I remember one day she went to work with a stinking cold; we children could not understand why she didn’t just stay in bed. The truth is that we needed the money, and she was willing to go the extra mile. Mum understood pressure, too.
There are, of course, different varieties of pressure. Pressure of time, pressure of expectation and, perhaps most pertinently in the context of Mertesacker’s interview, the pressure associated with being judged on performance. But even this latter aspect is not unique to sport.
There are high stakes almost everywhere. Lawyers, however eminent, know their employment depends on the recurring ability to deliver for their clients. Financial traders, however exalted, know their reputation can be shredded by a losing streak on the markets.
Indeed, anyone who has had a big job interview has faced a life-changing moment contingent on performance. The best talk I ever heard about dealing with pressure was not from a sportsman but from a call centre worker. The demands of the job are complex, solving the myriad problems of consumers in real time, and where performance (customer satisfaction, average call time and so on) is measured every day on a matrix pinned to the wall.

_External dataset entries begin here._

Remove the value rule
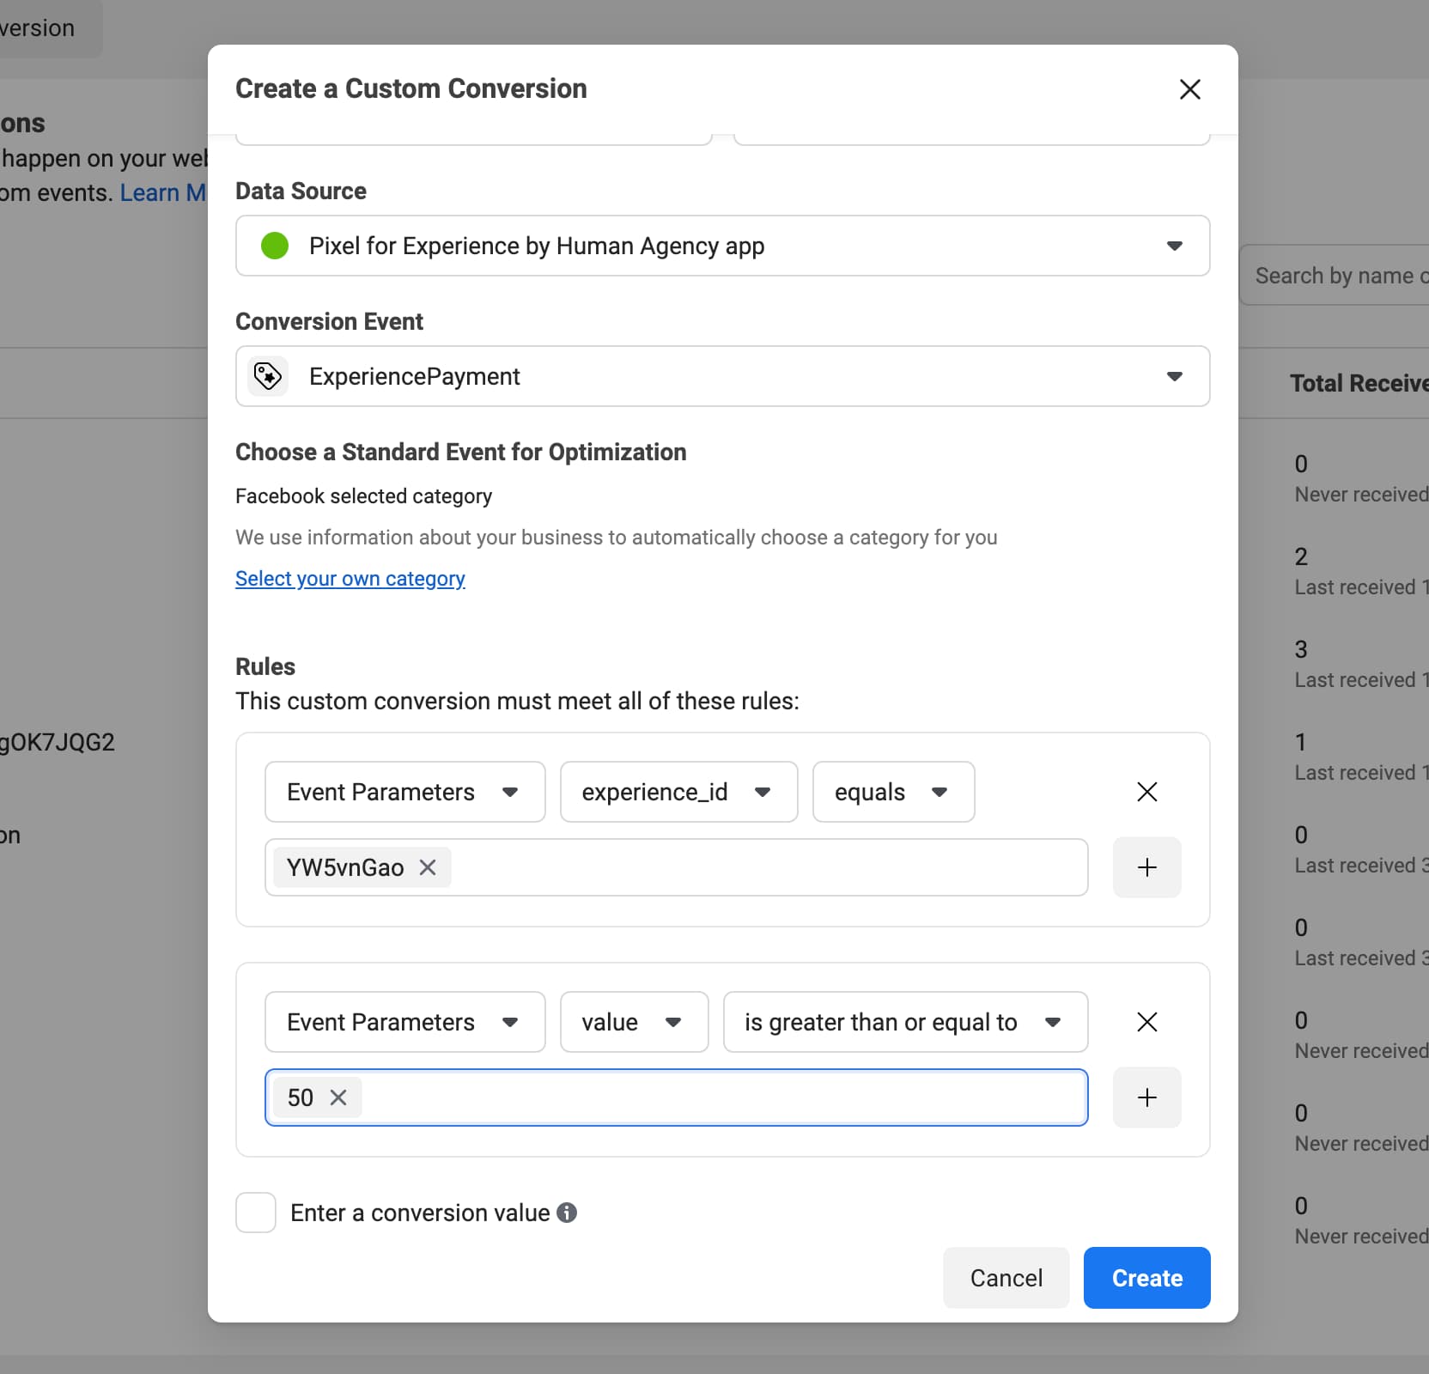The height and width of the screenshot is (1374, 1429). pyautogui.click(x=1146, y=1022)
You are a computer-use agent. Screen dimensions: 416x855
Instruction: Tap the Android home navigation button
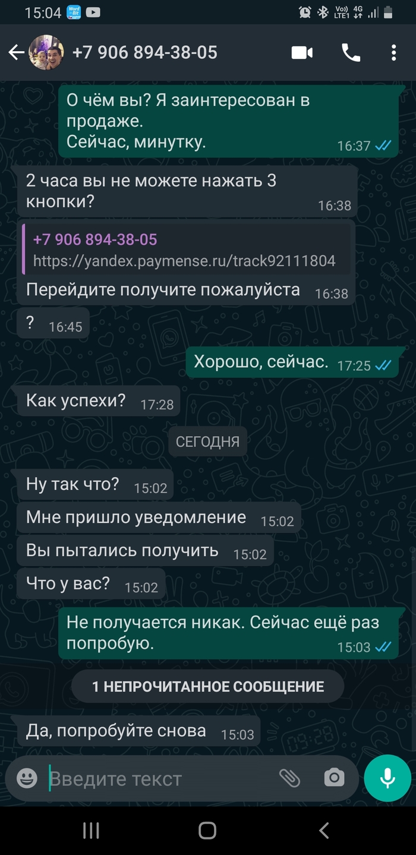coord(207,830)
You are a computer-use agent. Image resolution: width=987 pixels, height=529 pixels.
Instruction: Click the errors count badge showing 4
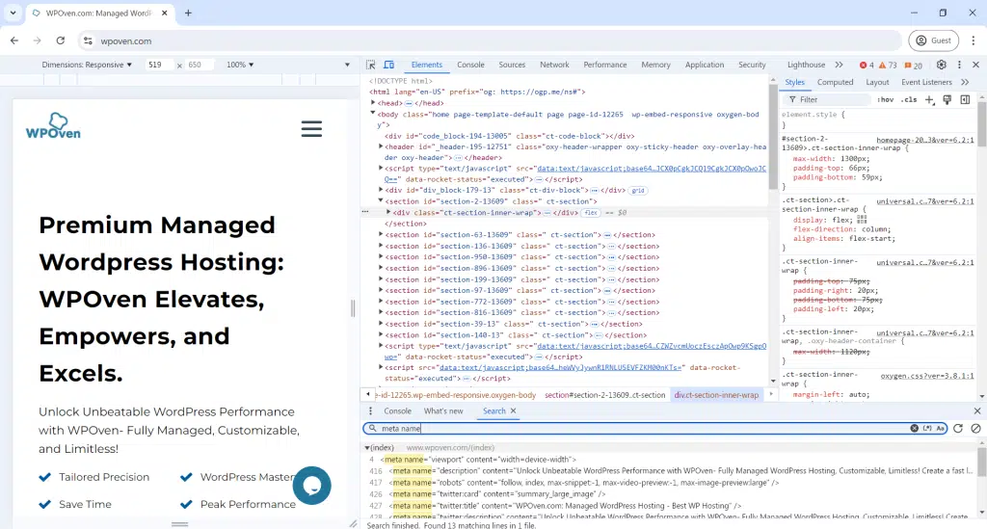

He spoke from the heart about getting into the zone, about learning from every interaction and about dealing with the anxiety that underperformance might lead to the termination of his contract. This was performance psychology at the coalface.
Footballers have to deliver on the pitch on match day, and this creates all sorts of stresses. But, on a typical training day, they are free after their morning session. They also have professionals to look after their logistics, their accommodation, their travel, their day-to-day needs.
The thousands of people on zero-hours contracts have a somewhat different existence. They work with zeal when they are lucky enough to get the call but, when the working day ends, they have to stay in top gear.
This is emphatically not to say: “Pull your socks up, Mertesacker, you have it easy!” On the contrary, clubs should offer far more support to players who are struggling with anxiety or injury. The German was right to suggest there remains a stigma in sport, as in society, about admitting to mental weakness or vulnerability. But shouldn’t we do more to recognise the pressures faced by care workers, nurses and teachers? Shouldn’t we do more to celebrate their resilience and heroism?
Elite sport is psychologically demanding, to be sure. My sense, however, is that the demands are just as intense and perhaps more multifaceted in other sectors of the modern economy.